An 8-year-old built a custom children’s operating system through Miaoda; the app “SiLeMe” achieved a valuation of 10 million RMB with only 1,000 RMB in development cost; Lovable’s AI-generated apps account for 10% of all new global apps. Wall Street SaaS stocks evaporated $280 billion in 48 hours, with Salesforce dropping 40%—the old model is being disrupted.

AI Pulse View: The essence of Vibe Coding is not “lowering the programming barrier”—it is “turning demanders into suppliers.” When creativity is no longer constrained by technical capability, the supply-demand dynamics of the software market will be redefined. Traditional SaaS vendors’ moats are eroding, and the rise of OPCs heralds the arrival of the “super individual” era.

The Agent Ecosystem: From Model Competition to Execution Competition

Baidu founder Robin Li stated in a Xinhua interview: “AI agents have broken into the mainstream. For the first time, the protagonist of AI is not the model, but the application.” He proposed that Daily Active Agents (DAA) should become the core metric for measuring AI ecosystem prosperity, analogous to Daily Active Users (DAU) in the mobile internet era.
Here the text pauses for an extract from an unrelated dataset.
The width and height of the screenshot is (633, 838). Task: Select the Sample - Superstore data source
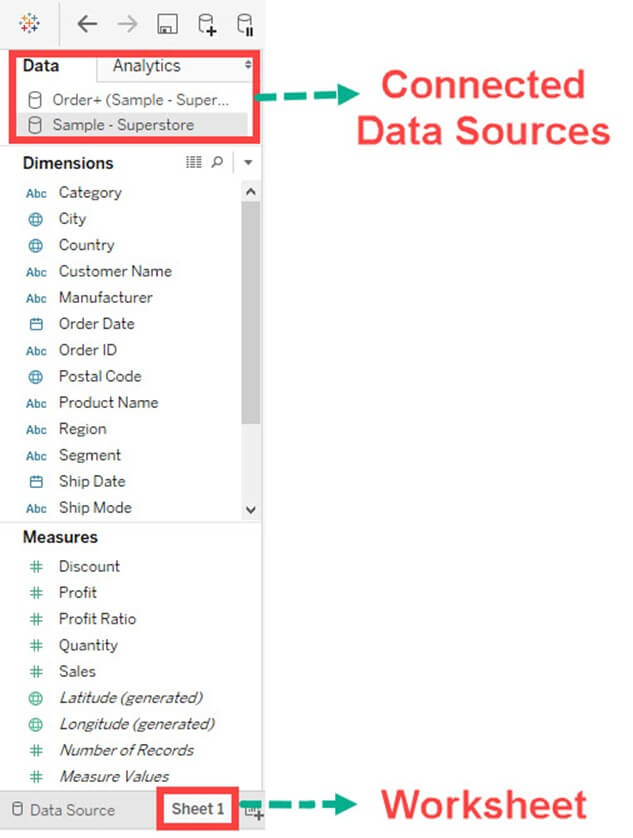point(123,125)
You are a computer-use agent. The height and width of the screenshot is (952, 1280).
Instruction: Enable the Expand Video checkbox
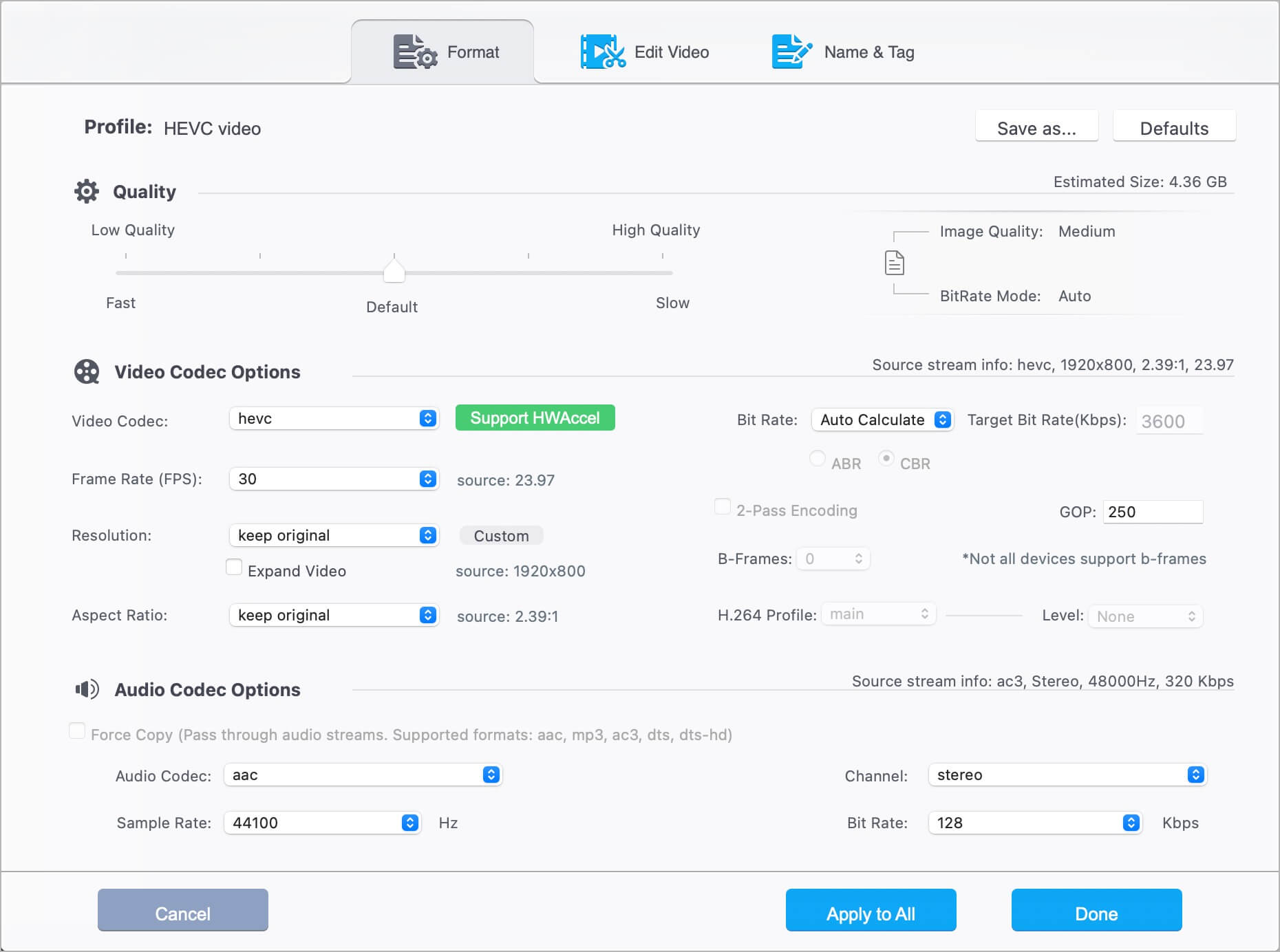[234, 567]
Currently, Baidu, Alibaba, Tencent, ByteDance, Zhipu AI, and Moonshot AI have all aggressively entered the agent space. Kimi has built a complete technical capability system from a trillion-parameter MoE architecture to an agent orchestration platform. Taobao Flash Purchase has been fully integrated with the Qwen agent, covering over 300 prefecture-level cities.

According to the “AI Agents Empowering Industry Decision-Making: Trends and Practices White Paper (2026),” agent penetration rates in manufacturing, finance, and government sectors have already exceeded 50%.

AI Pulse View: The competitive axis of the AI industry is fundamentally shifting: from “whose model is stronger” to “whose agent can do more things.” This means the core competitiveness of future AI products will no longer be parameter scale or benchmark scores, but tool-calling capability, cross-system execution, and the closed-loop efficiency of transforming user intent into actual delivery.

Conclusion: The Gears Are Already Accelerating

From Ophiuchus’s “seeing while thinking,” to ForgeTrain’s “AI building AI,” to Miaoda’s “everyone is a developer”—the AI industry in May 2026 reveals a clear, unifying theme: AI is moving from “generating answers” to “delivering results.”

When models learn to proactively gather evidence, when AI writes the frameworks that train AI, when 8-year-olds can build operating systems—we are not seeing isolated technological breakthroughs, but projections of the same paradigm shift across different dimensions: AI is becoming an actor, not merely a responder.

AI Pulse View: The significance of this transformation lies not in “what AI can do,” but in “who AI has enabled to do what they couldn’t before.” When the dividends of technology spread from the engineer class to everyone with an idea, the boundaries of innovation will be redefined. The gears are already accelerating.